Some private organizations are taking similar steps to improve care and reduce costs for various high-risk populations. Commonwealth Care Alliance, a community-based health care organization in Massachusetts, has special programs for elderly and disabled patients. These programs increased utilization of outpatient services and reduced hospitalizations by half. Average monthly savings per patient were $1,600.
HealthCare Partners in California created its Comprehensive Care Centers to manage its high-risk patients. Physicians are salaried and may earn bonuses for meeting quality goals. Hospitalizations have decreased and the program has saved $2 million per year for every 1,000 members.
“You are what you do,” said Carl Jung, “not what you say you’ll do.” Similarly, what we pay for defines what we value. We spend thousands of dollars per patient on high-intensity, episodic health care, while failing to invest in programs that improve health. We spend more money and have worse health than most developed nations.
Payers and policy makers must create universal billing and reimbursement structures that support comprehensive care, social determinants of health, and other proactive programs. We must also reconsider how we incentivize costly and less beneficial interventions.

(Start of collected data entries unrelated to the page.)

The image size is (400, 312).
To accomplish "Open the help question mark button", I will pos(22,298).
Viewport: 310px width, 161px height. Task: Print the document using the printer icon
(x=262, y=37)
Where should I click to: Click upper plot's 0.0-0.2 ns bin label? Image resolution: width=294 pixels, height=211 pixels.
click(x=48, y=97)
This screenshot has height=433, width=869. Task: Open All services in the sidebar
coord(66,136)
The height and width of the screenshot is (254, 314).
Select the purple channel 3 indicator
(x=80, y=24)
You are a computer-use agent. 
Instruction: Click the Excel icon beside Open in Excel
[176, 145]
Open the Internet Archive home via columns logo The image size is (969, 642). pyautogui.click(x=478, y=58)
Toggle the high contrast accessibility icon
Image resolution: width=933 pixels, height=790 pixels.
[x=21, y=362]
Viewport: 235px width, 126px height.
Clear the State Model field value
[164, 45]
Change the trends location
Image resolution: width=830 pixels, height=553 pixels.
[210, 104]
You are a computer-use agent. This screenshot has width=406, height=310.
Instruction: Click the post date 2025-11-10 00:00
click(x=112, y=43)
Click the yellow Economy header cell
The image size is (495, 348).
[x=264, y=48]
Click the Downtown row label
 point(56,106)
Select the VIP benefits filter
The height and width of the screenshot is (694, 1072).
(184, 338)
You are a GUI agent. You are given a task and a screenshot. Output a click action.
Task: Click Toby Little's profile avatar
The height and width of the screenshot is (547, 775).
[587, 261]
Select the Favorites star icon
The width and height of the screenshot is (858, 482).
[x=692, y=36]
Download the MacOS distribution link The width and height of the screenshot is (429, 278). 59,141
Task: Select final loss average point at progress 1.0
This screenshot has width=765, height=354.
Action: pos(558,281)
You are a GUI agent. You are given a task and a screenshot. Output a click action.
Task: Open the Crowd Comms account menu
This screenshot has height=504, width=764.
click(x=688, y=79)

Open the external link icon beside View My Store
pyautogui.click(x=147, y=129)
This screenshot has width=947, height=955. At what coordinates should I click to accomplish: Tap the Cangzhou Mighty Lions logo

A growing segment of our population will face economic challenges due to the deepest recession since World War II. These Americans will fall behind. Their health will suffer, and their delayed care will be expensive.
By taking a pragmatic approach and re-aligning incentives it is possible to both improve health and save money. While the public debate is often consumed with the cacophony of “Medicare for All” and “Repeal and Replace,” our reality is somewhere in the middle. The conversation must shift to identifying values we share and applying evidence-based solutions. The COVID-19 pandemic is amplifying the flaws in our health care system; going forward, we should find ways to be better prepared.
Richard Hoehn is a surgical oncology fellow at the University of Pittsburgh Medical Center.